(Data to use begins)
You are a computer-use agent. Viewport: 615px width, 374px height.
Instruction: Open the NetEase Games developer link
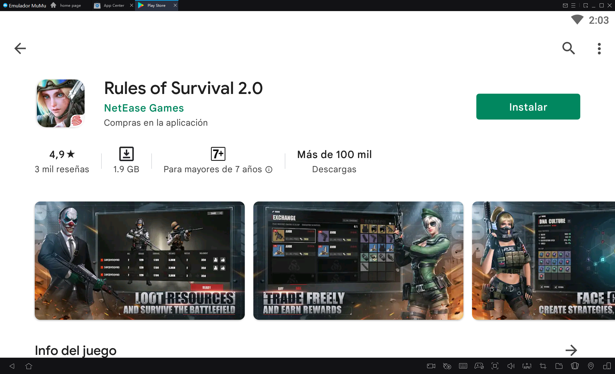click(x=144, y=108)
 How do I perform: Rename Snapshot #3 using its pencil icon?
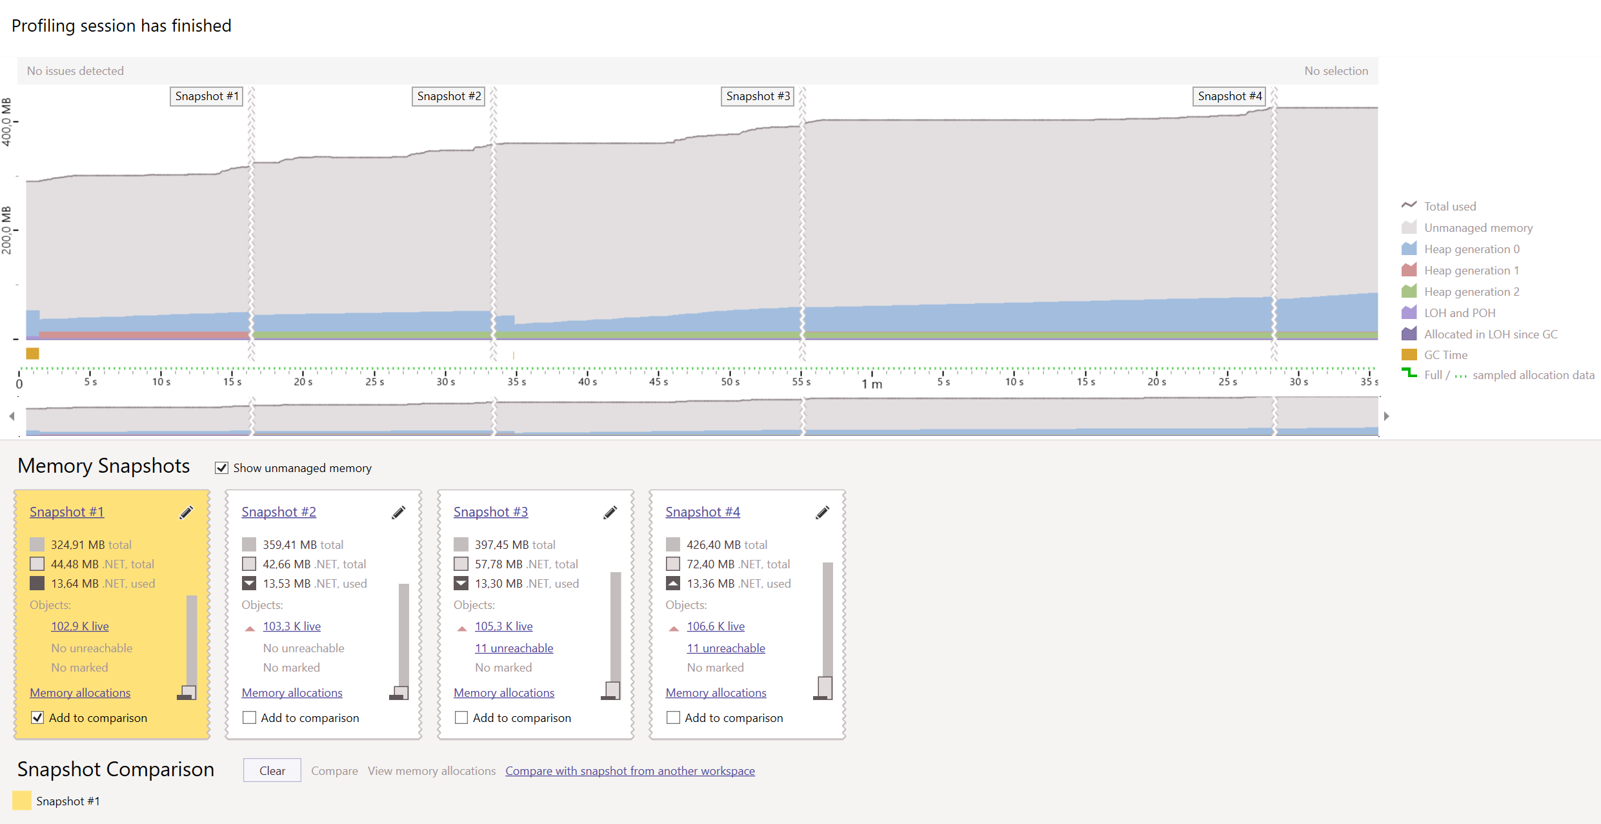[610, 513]
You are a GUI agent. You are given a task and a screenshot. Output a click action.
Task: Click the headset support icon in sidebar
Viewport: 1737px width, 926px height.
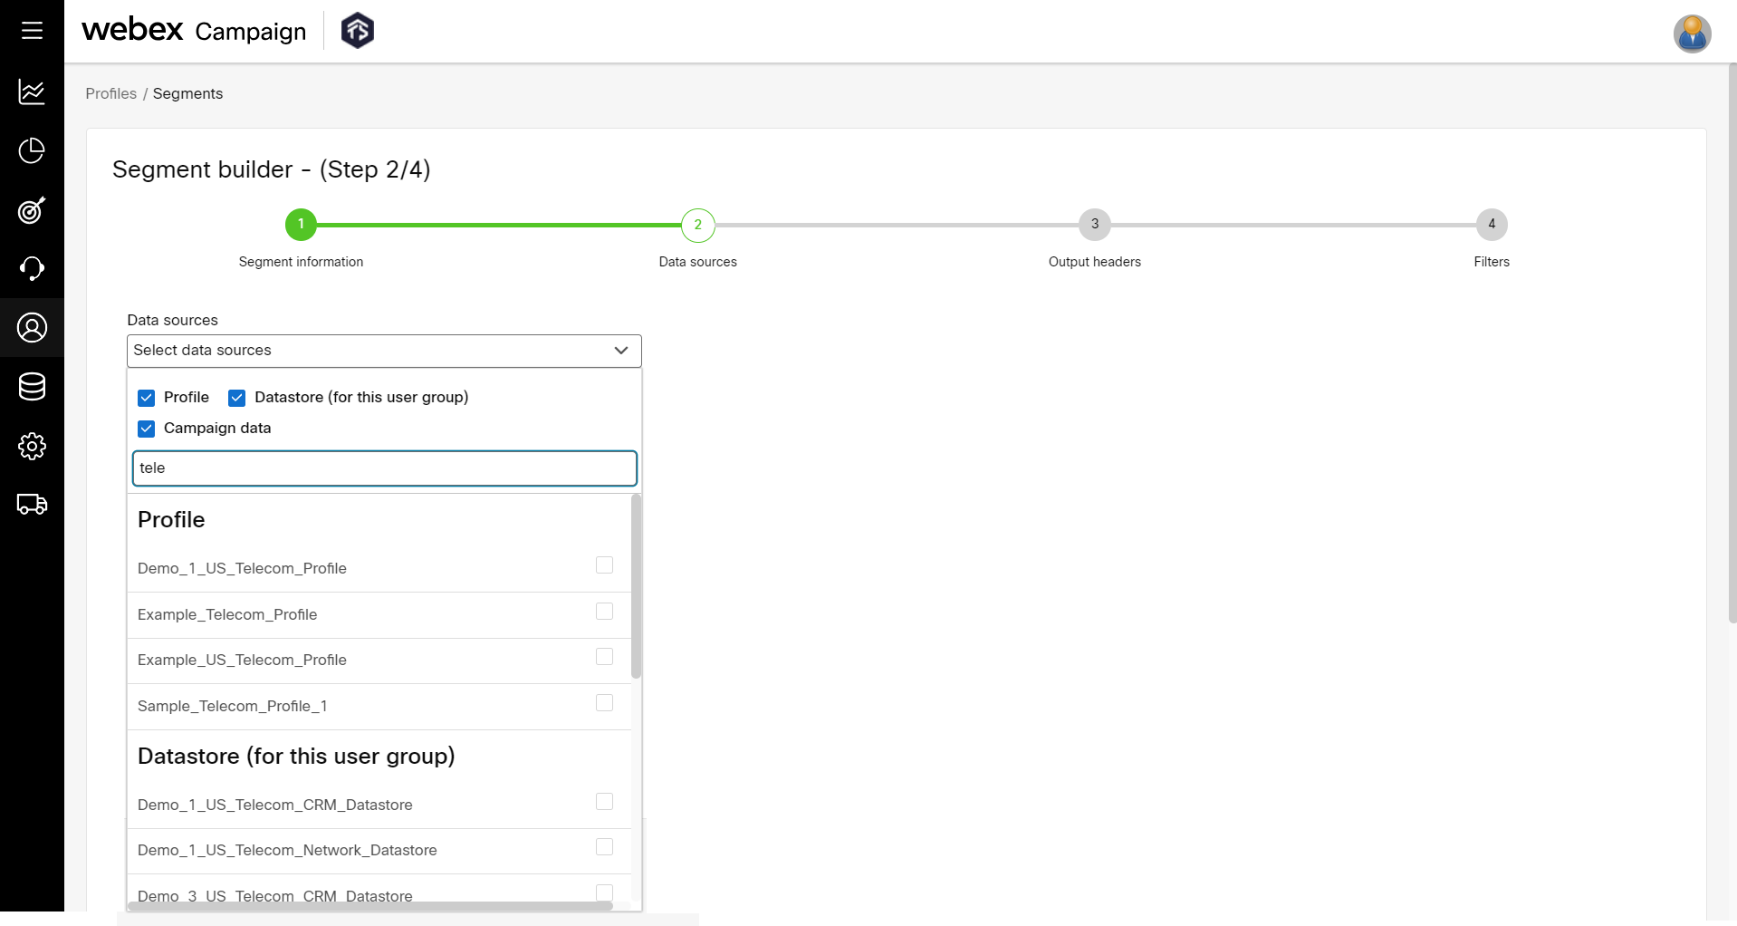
(Data to use ends)
• **About this exercise**
Retype only the lines from the line with "Instruction: Open the" through the last line of the data. Keep both ends and skip the pictures.

• **Output**
Instruction: Open the NetEase Games developer link
click(x=144, y=108)
 How do I perform: Rename Snapshot #3 using its pencil icon?
[610, 513]
You are a GUI agent. You are given a task and a screenshot. Output a click action.
Task: Click the headset support icon in sidebar
Viewport: 1737px width, 926px height.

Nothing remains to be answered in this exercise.